Soluble tau aggregates inhibit synaptic long-term depression and amyloid β-facilitated LTD in vivo

Soluble synaptotoxic aggregates of the main pathological proteins of Alzheimer's disease, amyloid beta-protein (A beta) and tau, have rapid and potent inhibitory effects on long-term potentiation (LTP). Although the promotion of synaptic weakening mechanisms, including long-term depression (LTD), is posited to mediate LTP inhibition by A beta, little is known regarding the action of exogenous tau on LTD. The present study examined the ability of different assemblies of full-length human tau to affect LTD in the dorsal hippocampus of the anaesthetized rat. Unlike A beta, intracerebroventricular injection of soluble aggregates of tau (S tau As), but not monomers or fibrils, potently increased the threshold for LTD induction in a manner that required cellular prion protein. However, MTEP, an antagonist of the putative prion protein coreceptor metabotropic glutamate receptor 5, did not prevent the disruption of synaptic plasticity by S tau As.
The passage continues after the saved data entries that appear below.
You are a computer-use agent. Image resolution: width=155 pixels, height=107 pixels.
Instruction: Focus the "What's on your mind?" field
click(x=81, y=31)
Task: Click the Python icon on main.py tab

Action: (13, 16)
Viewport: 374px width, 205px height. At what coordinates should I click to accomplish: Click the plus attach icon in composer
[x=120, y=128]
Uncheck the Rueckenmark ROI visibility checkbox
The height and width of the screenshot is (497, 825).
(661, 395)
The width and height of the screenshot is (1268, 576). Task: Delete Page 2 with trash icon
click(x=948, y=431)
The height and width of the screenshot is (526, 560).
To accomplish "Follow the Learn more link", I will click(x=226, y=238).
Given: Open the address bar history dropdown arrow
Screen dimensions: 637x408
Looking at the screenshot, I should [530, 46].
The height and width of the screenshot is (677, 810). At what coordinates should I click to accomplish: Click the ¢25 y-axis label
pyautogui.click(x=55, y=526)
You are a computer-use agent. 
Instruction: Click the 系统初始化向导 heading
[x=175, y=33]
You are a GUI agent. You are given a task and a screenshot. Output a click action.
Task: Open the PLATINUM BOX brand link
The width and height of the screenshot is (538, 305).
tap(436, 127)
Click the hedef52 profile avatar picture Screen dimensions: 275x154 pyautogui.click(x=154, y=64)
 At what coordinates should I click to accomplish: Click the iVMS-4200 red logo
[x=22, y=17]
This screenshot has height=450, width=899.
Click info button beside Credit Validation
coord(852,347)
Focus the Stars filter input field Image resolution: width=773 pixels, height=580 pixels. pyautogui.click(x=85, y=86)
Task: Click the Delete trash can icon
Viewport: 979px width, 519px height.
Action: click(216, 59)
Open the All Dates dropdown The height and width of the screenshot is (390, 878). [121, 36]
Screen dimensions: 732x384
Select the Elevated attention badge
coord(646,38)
In contrast, systemic treatment with Ro 25-6981, a selective antagonist at GluN2B subunit-containing NMDA receptors, reduced STA-mediated inhibition of LTD, but not LTP. Intriguingly, S tau As completely blocked A beta-facilitated LTD, whereas a subthreshold dose of S tau As facilitated A beta-mediated inhibition of LTP. Overall, these findings support the importance of cellular prion protein in mediating a range of, sometimes opposing, actions of soluble A beta and tau aggregates with different effector mechanisms on synaptic plasticity.